Aim of the exercise:
Copy out all of the data exactly as it appears.
————————
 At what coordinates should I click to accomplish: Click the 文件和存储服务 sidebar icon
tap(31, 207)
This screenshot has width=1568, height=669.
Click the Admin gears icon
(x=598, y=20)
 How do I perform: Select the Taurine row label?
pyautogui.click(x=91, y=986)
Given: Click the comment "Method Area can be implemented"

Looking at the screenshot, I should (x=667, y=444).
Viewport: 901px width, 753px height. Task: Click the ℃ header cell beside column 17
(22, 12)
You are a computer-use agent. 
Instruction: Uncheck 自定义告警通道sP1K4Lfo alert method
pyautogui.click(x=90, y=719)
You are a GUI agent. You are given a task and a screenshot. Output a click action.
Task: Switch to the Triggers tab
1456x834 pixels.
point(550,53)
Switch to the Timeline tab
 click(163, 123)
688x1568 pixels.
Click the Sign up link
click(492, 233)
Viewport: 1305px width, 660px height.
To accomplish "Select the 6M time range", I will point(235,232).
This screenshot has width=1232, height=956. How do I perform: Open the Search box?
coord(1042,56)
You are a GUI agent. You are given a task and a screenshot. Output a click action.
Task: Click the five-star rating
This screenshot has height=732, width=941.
————————
Your response:
 At what coordinates should I click to accomplish: Click the 文件和存储服务 sidebar icon
tap(31, 207)
This screenshot has width=1568, height=669.
Click the Admin gears icon
(x=598, y=20)
 How do I perform: Select the Taurine row label?
pyautogui.click(x=91, y=986)
Given: Click the comment "Method Area can be implemented"

Looking at the screenshot, I should (x=667, y=444).
Viewport: 901px width, 753px height. Task: Click the ℃ header cell beside column 17
(22, 12)
You are a computer-use agent. 
Instruction: Uncheck 自定义告警通道sP1K4Lfo alert method
pyautogui.click(x=90, y=719)
You are a GUI agent. You are given a task and a screenshot. Output a click action.
Task: Switch to the Triggers tab
1456x834 pixels.
point(550,53)
Switch to the Timeline tab
 click(163, 123)
688x1568 pixels.
Click the Sign up link
click(492, 233)
Viewport: 1305px width, 660px height.
To accomplish "Select the 6M time range", I will point(235,232).
This screenshot has width=1232, height=956. How do I perform: Open the Search box?
coord(1042,56)
You are a GUI agent. You are given a task and a screenshot. Output a click action.
Task: Click the five-star rating
This screenshot has height=732, width=941.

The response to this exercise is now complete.